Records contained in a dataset
*** Block opens ***
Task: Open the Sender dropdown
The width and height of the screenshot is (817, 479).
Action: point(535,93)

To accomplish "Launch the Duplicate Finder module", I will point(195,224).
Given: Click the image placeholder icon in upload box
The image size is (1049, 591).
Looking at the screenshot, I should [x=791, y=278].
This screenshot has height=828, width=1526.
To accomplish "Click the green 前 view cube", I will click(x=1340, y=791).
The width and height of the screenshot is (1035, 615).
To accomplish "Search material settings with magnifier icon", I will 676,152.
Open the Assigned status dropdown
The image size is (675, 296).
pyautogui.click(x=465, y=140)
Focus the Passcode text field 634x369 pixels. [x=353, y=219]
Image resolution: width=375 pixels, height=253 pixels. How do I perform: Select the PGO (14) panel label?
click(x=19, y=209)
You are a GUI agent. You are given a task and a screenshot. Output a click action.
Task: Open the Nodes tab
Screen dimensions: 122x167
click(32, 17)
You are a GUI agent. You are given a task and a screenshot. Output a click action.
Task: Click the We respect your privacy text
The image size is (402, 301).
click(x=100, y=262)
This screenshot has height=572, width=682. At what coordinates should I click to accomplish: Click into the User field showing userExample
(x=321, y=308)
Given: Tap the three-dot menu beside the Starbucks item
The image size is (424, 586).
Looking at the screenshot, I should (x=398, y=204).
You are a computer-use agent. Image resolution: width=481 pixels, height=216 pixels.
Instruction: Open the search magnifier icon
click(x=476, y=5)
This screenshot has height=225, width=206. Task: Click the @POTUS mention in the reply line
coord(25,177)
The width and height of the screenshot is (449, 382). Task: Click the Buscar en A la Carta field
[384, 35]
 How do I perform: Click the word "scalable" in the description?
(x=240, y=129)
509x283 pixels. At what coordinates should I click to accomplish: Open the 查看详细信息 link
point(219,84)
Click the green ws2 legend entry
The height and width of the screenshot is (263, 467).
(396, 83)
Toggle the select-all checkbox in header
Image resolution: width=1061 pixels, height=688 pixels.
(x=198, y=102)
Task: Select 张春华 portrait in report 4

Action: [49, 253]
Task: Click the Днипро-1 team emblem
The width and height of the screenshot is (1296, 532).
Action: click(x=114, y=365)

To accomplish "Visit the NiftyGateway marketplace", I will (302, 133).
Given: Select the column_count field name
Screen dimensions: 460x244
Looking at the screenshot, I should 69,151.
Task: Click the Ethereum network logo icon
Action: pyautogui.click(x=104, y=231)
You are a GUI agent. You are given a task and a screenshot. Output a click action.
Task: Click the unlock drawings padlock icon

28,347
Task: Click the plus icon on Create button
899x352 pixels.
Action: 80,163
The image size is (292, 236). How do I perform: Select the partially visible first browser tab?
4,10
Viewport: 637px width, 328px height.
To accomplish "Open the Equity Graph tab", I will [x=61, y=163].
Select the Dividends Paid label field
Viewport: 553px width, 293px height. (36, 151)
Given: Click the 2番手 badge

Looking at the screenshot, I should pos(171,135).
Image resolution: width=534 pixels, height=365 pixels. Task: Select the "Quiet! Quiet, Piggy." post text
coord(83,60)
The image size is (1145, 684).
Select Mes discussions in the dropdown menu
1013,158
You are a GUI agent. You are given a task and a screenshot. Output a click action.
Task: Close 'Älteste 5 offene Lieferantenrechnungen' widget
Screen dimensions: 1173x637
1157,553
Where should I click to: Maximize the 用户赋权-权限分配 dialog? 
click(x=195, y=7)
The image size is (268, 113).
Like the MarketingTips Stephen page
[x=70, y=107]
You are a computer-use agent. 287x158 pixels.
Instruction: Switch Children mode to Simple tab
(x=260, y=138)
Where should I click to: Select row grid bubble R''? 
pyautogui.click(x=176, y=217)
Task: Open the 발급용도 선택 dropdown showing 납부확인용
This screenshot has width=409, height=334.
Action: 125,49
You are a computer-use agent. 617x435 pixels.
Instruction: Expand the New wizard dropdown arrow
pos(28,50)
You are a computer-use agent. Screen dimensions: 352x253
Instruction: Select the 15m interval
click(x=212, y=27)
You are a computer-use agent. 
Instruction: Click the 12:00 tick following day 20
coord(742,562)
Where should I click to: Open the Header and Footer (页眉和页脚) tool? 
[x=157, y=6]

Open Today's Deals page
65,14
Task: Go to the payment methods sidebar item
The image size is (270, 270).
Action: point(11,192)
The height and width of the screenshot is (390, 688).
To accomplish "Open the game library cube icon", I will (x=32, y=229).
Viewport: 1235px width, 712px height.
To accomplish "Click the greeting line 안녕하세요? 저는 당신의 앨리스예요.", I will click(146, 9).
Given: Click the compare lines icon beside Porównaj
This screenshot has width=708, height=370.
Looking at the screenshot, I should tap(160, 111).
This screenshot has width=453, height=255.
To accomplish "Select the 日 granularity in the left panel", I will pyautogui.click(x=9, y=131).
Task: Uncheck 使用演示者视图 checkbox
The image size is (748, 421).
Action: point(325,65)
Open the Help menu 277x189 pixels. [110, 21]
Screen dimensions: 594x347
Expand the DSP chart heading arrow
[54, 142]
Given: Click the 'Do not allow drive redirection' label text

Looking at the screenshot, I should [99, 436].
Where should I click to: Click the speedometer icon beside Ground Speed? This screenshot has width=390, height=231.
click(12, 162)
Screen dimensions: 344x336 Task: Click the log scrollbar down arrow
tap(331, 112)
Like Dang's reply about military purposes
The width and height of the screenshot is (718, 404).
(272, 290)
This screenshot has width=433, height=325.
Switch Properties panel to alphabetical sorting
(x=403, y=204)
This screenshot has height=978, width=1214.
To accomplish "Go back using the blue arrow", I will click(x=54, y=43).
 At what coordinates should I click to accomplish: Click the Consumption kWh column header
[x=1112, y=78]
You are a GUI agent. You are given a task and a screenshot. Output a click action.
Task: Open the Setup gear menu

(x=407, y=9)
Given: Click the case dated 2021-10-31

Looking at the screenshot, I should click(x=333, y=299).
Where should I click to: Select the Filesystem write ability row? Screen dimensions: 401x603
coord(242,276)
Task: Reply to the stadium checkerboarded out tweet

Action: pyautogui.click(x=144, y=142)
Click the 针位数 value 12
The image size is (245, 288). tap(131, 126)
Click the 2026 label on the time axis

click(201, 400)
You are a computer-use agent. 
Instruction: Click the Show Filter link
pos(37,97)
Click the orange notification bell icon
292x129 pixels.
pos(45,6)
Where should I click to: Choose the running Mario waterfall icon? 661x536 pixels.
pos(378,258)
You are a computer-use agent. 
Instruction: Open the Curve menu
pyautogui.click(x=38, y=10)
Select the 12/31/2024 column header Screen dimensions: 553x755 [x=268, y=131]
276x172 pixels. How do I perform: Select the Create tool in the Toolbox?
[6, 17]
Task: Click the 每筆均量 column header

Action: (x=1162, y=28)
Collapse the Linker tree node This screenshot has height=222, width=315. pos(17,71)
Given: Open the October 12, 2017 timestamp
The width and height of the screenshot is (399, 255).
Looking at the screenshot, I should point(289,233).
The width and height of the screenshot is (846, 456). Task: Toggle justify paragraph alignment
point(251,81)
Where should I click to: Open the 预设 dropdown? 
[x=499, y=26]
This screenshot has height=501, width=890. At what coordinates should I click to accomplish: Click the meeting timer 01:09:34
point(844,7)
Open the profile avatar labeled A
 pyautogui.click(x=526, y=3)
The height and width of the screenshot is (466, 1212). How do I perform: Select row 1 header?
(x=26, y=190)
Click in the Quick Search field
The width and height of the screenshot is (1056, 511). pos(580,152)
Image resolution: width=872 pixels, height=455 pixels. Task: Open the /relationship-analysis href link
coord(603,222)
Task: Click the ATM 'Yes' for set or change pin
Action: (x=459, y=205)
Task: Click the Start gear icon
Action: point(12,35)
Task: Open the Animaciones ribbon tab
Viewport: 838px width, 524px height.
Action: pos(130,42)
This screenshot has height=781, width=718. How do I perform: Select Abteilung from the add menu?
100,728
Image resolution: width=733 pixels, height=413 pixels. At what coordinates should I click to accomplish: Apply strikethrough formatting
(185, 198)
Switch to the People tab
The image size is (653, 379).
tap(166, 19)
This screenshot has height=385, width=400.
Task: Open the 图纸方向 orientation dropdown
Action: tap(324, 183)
*** Block closes ***
:: WHAT NEEDS TO BE DONE ::
Only the lines containing the word "green" should be returned from the data above.

:: RESULT BELOW ::
To accomplish "Click the green 前 view cube", I will click(x=1340, y=791).
Click the green ws2 legend entry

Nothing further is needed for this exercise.